Publié le par dans Sanction et discipline.

Votre règlement intérieur fixe les règles de discipline de votre entreprise. Ce document détermine la nature et l’échelle des sanctions applicables en cas de faute du salarié. Attention, une clause qui subordonne le licenciement, à l’existence préalable de sanctions inférieures, a des conséquences sur la procédure disciplinaire à respecter.

Sanction disciplinaire : la procédure légale

Votre salarié a commis des fautes disciplinaires que vous souhaitez sanctionner. Le choix de la procédure à appliquer dépend de la gravité des faits reprochés.

La procédure disciplinaire prévue par le Code du travail est différenciée selon l’impact de la sanction choisie à l’encontre du salarié.

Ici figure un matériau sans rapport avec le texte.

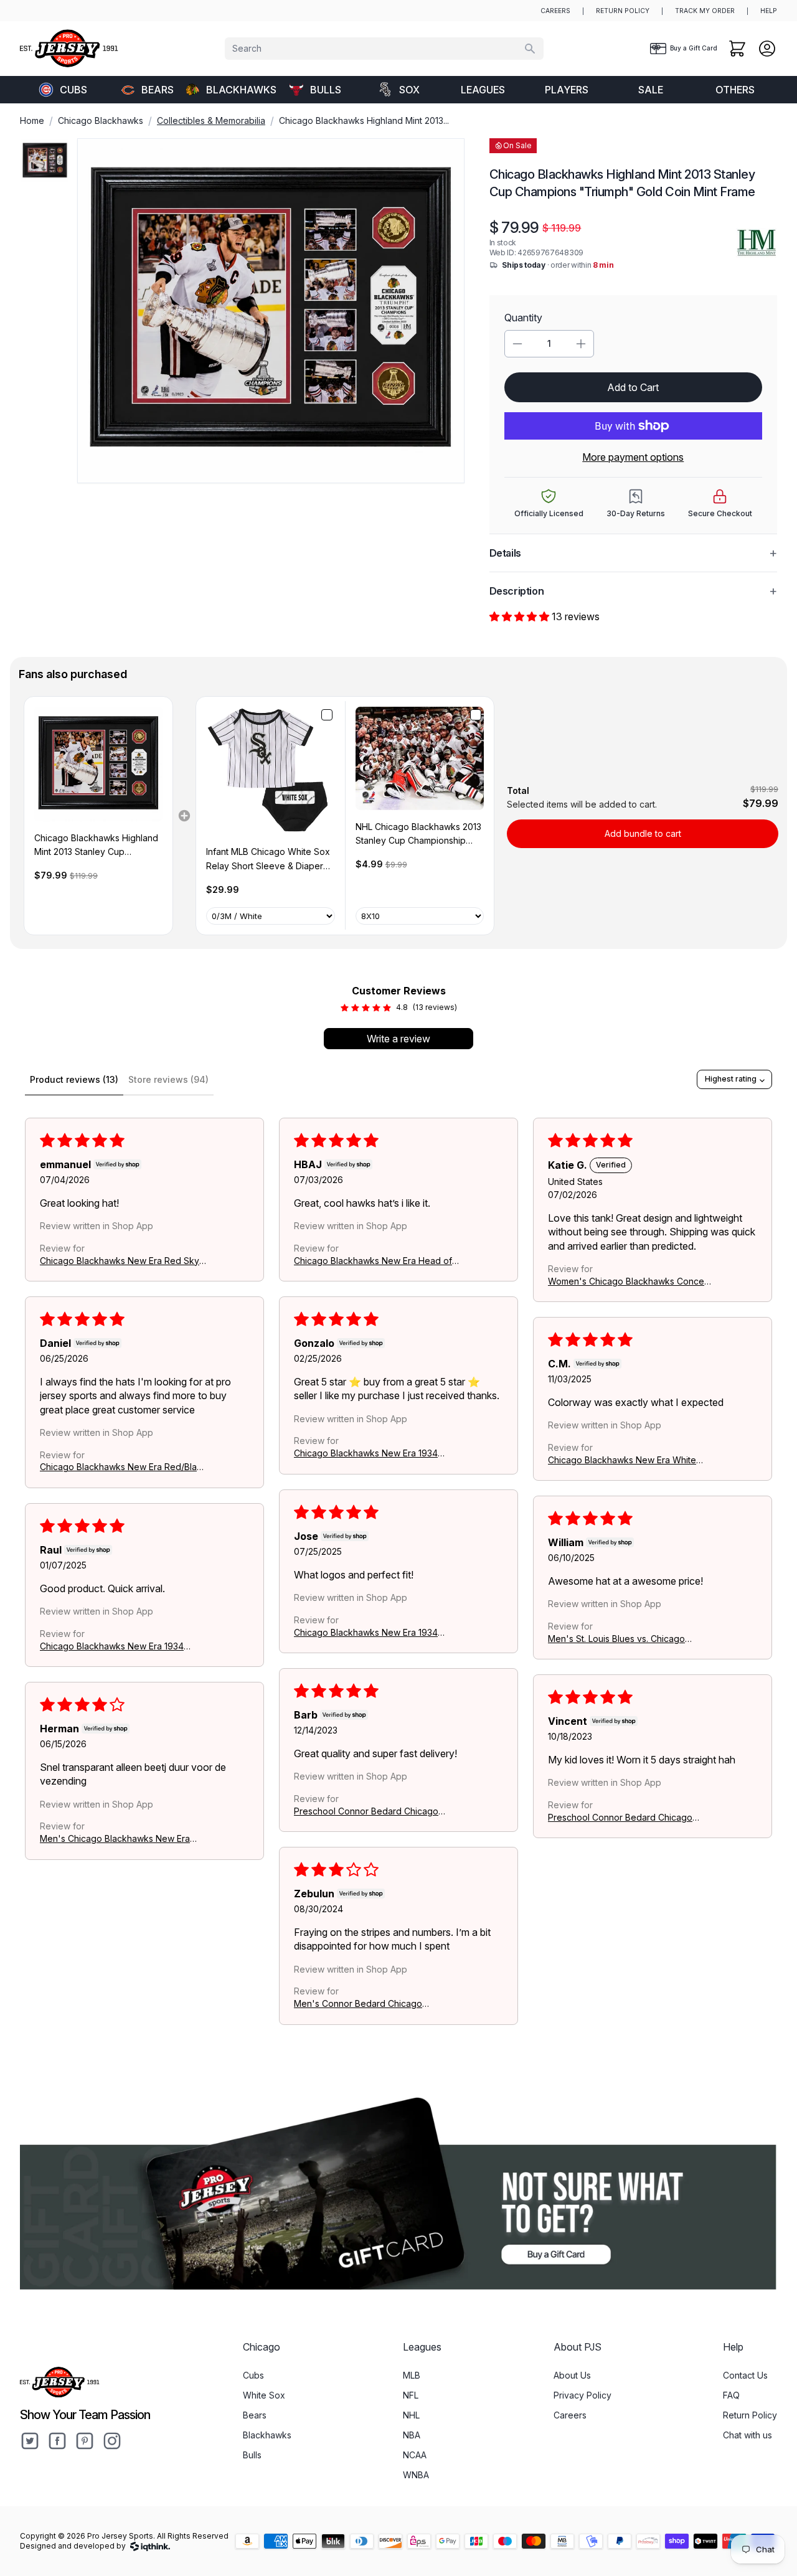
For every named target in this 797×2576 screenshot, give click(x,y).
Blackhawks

Elle est qualifiée de :

  • « normale », lorsque la sanction envisagée a une incidence, immédiate ou non, sur la présence du salarié dans l’entreprise, sa fonction, sa carrière ou sa rémunération (Code du travail, article L.1332–2) ;
  • « simplifiée », dans le cas de sanctions mineures.

Dans le cadre d’une procédure normale, vous devez :

  • convoquer le salarié à un entretien préalable (par écrit indiquant la date, l’heure, le lieu de l’entretien et la faculté du salarié de se faire assister par une personne de l’entreprise de son choix) ;
  • effectuer l’entretien, au cours duquel le motif de la sanction envisagée est présenté ;
  • notifier la sanction, en respectant des délais et des conditions de forme ;
  • faire exécuter la sanction.

Vous pouvez télécharger gratuitement un modèle de convocation à entretien préalable issu de l’ouvrage « Tissot social entreprise » des Editions Tissot.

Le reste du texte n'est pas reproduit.